(INPUT begins)

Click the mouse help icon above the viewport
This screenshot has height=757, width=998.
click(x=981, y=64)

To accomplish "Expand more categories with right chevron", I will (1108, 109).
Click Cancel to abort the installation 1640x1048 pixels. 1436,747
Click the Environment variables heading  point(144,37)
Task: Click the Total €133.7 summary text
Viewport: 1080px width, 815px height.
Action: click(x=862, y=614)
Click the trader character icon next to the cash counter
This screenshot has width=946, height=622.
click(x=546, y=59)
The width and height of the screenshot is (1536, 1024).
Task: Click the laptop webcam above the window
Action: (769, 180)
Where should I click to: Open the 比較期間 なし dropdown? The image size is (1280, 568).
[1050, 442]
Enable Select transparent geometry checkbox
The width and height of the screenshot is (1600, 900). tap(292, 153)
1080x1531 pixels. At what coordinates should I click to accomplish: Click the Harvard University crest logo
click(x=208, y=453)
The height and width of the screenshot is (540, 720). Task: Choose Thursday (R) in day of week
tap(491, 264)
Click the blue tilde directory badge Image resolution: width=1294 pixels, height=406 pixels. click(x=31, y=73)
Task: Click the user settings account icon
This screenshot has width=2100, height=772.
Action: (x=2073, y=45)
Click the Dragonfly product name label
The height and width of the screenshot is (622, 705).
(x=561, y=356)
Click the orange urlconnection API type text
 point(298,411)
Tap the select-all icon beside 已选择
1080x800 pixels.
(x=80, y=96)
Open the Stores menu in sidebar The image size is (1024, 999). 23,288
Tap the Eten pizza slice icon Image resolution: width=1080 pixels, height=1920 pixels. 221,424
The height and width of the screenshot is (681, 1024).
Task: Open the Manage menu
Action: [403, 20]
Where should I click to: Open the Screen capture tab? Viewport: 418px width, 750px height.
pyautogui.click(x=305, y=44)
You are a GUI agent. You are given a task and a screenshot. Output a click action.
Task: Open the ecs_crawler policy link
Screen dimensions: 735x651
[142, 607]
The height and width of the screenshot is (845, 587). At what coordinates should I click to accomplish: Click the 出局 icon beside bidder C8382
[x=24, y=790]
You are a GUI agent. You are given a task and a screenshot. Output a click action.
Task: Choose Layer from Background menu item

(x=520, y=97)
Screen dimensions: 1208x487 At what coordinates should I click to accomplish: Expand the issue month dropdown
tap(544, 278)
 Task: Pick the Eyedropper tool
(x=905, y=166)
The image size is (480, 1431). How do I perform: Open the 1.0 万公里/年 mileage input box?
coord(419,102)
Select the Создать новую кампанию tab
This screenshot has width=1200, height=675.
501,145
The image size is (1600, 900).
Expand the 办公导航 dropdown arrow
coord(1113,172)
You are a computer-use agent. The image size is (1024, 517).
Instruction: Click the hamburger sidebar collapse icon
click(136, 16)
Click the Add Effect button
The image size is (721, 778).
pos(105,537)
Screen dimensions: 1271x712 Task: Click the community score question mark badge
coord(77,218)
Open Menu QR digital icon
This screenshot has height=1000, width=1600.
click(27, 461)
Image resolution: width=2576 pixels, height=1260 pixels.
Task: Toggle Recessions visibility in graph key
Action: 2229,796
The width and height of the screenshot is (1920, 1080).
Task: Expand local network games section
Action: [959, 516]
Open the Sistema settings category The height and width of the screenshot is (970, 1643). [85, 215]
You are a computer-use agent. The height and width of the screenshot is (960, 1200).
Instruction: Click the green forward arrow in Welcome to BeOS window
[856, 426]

(INPUT ends)

*TASK TO COMPLETE:*
Give all of the material again, exactly.

*OUTPUT FOR THIS TASK:*
Click the mouse help icon above the viewport
This screenshot has height=757, width=998.
click(x=981, y=64)

To accomplish "Expand more categories with right chevron", I will (1108, 109).
Click Cancel to abort the installation 1640x1048 pixels. 1436,747
Click the Environment variables heading  point(144,37)
Task: Click the Total €133.7 summary text
Viewport: 1080px width, 815px height.
Action: click(x=862, y=614)
Click the trader character icon next to the cash counter
This screenshot has width=946, height=622.
click(x=546, y=59)
The width and height of the screenshot is (1536, 1024).
Task: Click the laptop webcam above the window
Action: (769, 180)
Where should I click to: Open the 比較期間 なし dropdown? The image size is (1280, 568).
[1050, 442]
Enable Select transparent geometry checkbox
The width and height of the screenshot is (1600, 900). tap(292, 153)
1080x1531 pixels. At what coordinates should I click to accomplish: Click the Harvard University crest logo
click(x=208, y=453)
The height and width of the screenshot is (540, 720). Task: Choose Thursday (R) in day of week
tap(491, 264)
Click the blue tilde directory badge Image resolution: width=1294 pixels, height=406 pixels. click(x=31, y=73)
Task: Click the user settings account icon
This screenshot has width=2100, height=772.
Action: (x=2073, y=45)
Click the Dragonfly product name label
The height and width of the screenshot is (622, 705).
(x=561, y=356)
Click the orange urlconnection API type text
 point(298,411)
Tap the select-all icon beside 已选择
1080x800 pixels.
(x=80, y=96)
Open the Stores menu in sidebar The image size is (1024, 999). 23,288
Tap the Eten pizza slice icon Image resolution: width=1080 pixels, height=1920 pixels. 221,424
The height and width of the screenshot is (681, 1024).
Task: Open the Manage menu
Action: [403, 20]
Where should I click to: Open the Screen capture tab? Viewport: 418px width, 750px height.
pyautogui.click(x=305, y=44)
You are a GUI agent. You are given a task and a screenshot. Output a click action.
Task: Open the ecs_crawler policy link
Screen dimensions: 735x651
[142, 607]
The height and width of the screenshot is (845, 587). At what coordinates should I click to accomplish: Click the 出局 icon beside bidder C8382
[x=24, y=790]
You are a GUI agent. You are given a task and a screenshot. Output a click action.
Task: Choose Layer from Background menu item

(x=520, y=97)
Screen dimensions: 1208x487 At what coordinates should I click to accomplish: Expand the issue month dropdown
tap(544, 278)
 Task: Pick the Eyedropper tool
(x=905, y=166)
The image size is (480, 1431). How do I perform: Open the 1.0 万公里/年 mileage input box?
coord(419,102)
Select the Создать новую кампанию tab
This screenshot has width=1200, height=675.
501,145
The image size is (1600, 900).
Expand the 办公导航 dropdown arrow
coord(1113,172)
You are a computer-use agent. The image size is (1024, 517).
Instruction: Click the hamburger sidebar collapse icon
click(136, 16)
Click the Add Effect button
The image size is (721, 778).
pos(105,537)
Screen dimensions: 1271x712 Task: Click the community score question mark badge
coord(77,218)
Open Menu QR digital icon
This screenshot has height=1000, width=1600.
click(27, 461)
Image resolution: width=2576 pixels, height=1260 pixels.
Task: Toggle Recessions visibility in graph key
Action: 2229,796
The width and height of the screenshot is (1920, 1080).
Task: Expand local network games section
Action: [959, 516]
Open the Sistema settings category The height and width of the screenshot is (970, 1643). [85, 215]
You are a computer-use agent. The height and width of the screenshot is (960, 1200).
Instruction: Click the green forward arrow in Welcome to BeOS window
[856, 426]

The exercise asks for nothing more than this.